Following are some companies with negative Retained Earnings to Total Assets Ratios.
ticker industry retained_earnings total_assets RE_TA 1: STCN Integrated Freight & Logistics -7494.1020 147.299000 -50.876802 2: MACK Biotechnology -546.2240 14.639000 -37.312931 3: VIAV Communication Equipment -69529.9000 1878.000000 -37.023376 4: OMEX Specialty Business Services -283.3211 8.967281 -31.594982 5: REFR Electronic Components -120.3155 3.859915 -31.170499
And following are some companies with very high Retained Earnings to Total Assets Ratios.
ticker industry retained_earnings total_assets RE_TA 1: HHS Advertising Agencies 814.4390 111.114000 7.329760 2: WAT Diagnostics & Research 7960.6630 3041.269000 2.617546 3: LOPE Education & Training Services 1913.1300 918.386000 2.083144 4: CHKP Software - Application 11700.3000 5725.800000 2.043435 5: WW Personal Services 2675.7670 1419.426000 1.885105
- For the first set, how can retained earnings go so much negative while the company still has some assets. Won't these companies should already be bankrupt?
- For the second set, how can a company have retained earnings which is multiple times its assets?
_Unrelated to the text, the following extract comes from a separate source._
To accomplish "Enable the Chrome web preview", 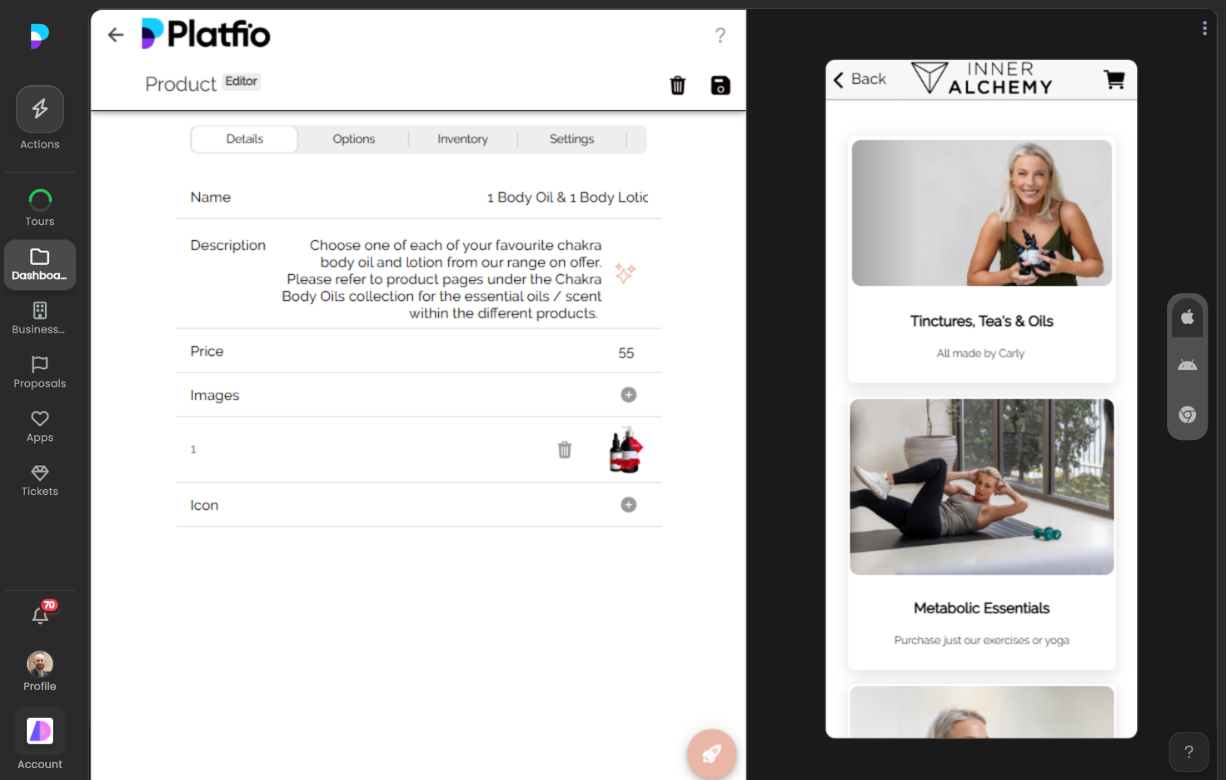I will coord(1187,414).
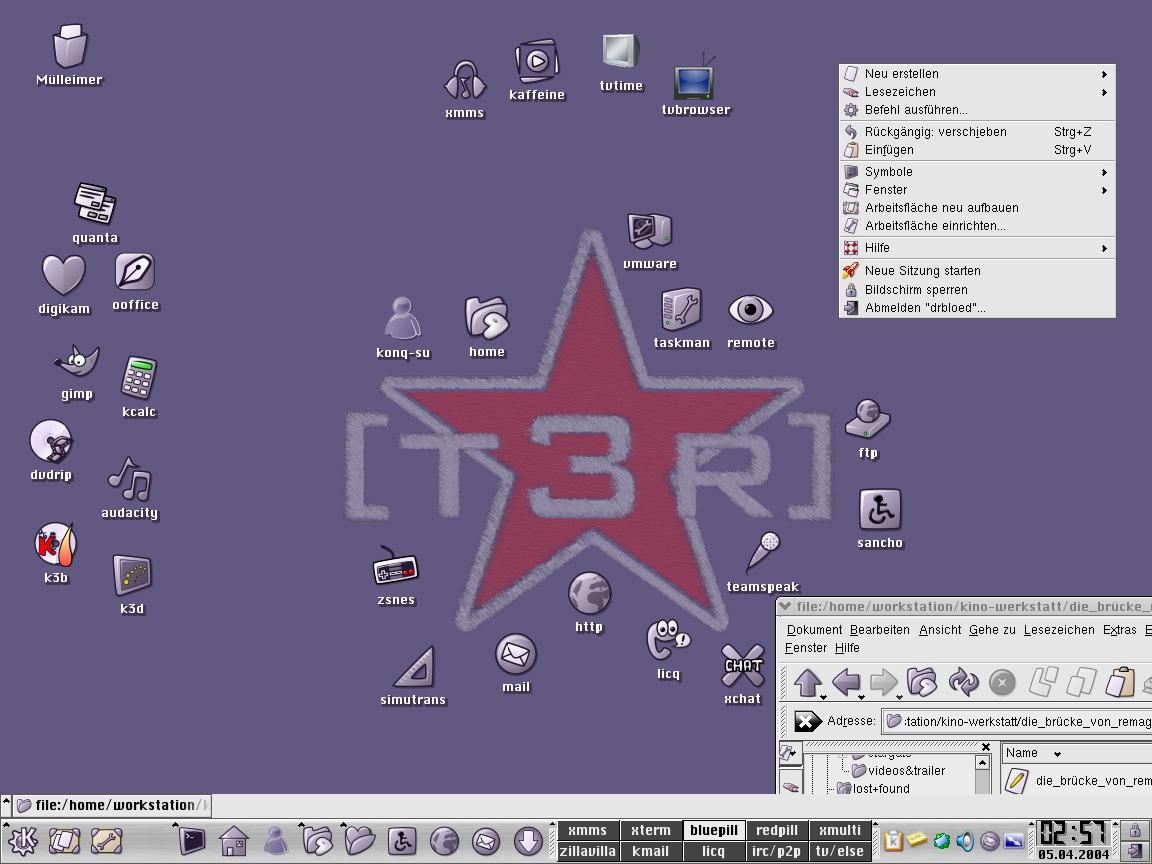1152x864 pixels.
Task: Switch to the redpill virtual desktop
Action: pyautogui.click(x=777, y=830)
What the management is doing so that retained earnings are increasing and total assets are not increasing?
Both of the above scenarios are difficult to understand. Can someone explain how this is even possible?
Here is the inference of this ratio from the website but I am not sure how to interpret these extreme cases - https://accountinginside.com/retained-earnings-to-total-asset/
If the ratio = 0: It means the company relies 100% on debt and shareholder’s capital, they are not yet making any profit and be able to reinvest.
If the ratio = 1: It means the company relies 100% on retained earnings to operate and invest. It is almost impossible in real life. But the cases I showed above have this ratio of more than 1.
If the ratio >0 but <1: It means partial assets are funded by retained earnings while the rest are funded by debt or share capital. It depends on the percentage of ratio.